WES technology was used to investigate the additional variant in our patient. No pathogenic variant was detected by WES. However, a NM_000292: c.1828A > G (p.T610A) variant in PHKA2 gene was observed in the patient and associated with an X-linked recessive inheritance disease coming from the mother side. PHKA2 gene mutations can often cause deficiencies of hepatic phosphorylase kinase activity and result in glycogen storage disease type IXa, with typical clinical symptoms involving combinations of hypoglycaemia, hepatosplenomegaly, short stature, hepatopathy, weakness, fatigue, and motor delay [26, 27]. However, our patient did not have most of these relevant features, except for motor developmental delay.
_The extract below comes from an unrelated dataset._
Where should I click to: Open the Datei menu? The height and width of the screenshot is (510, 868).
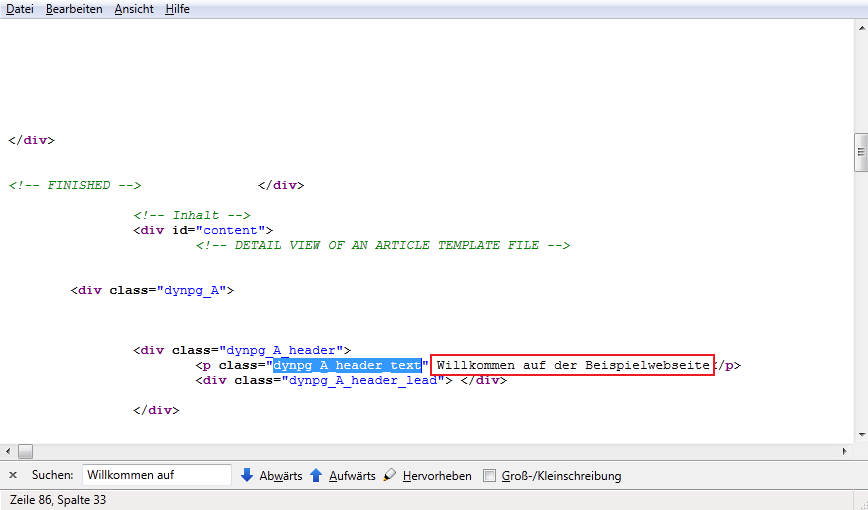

In addition, the PHKA2 gene variant was also identified in the patient’s uncle, who manifest normal clinical phenotypes. Thus, we believe that the c.1828A > G (p.T610A) variant in the PHKA2 gene identified in our patient may not responsible for his clinical anomalies.

To our best knowledge, there have been no reports about patients with 4q35.2 microdeletion that led to the clinical features of involuntary movements and upper eyelid ptosis. We believe both of the involuntary movements and upper eyelid ptosis in the patient may ascribe to the 4q35.2 microdeletion.

In conclusion, our study is a novel analysis of a case of 2.0 Mb 4q35.2 microdeletion in a Chinese pediatric patient. Both of the clinical symptoms of upper eyelid ptosis and involuntary movements were first identified in a patient with 4q35.2 microdeletion, which may broadened the phenotype spectrum of this genetic syndrome.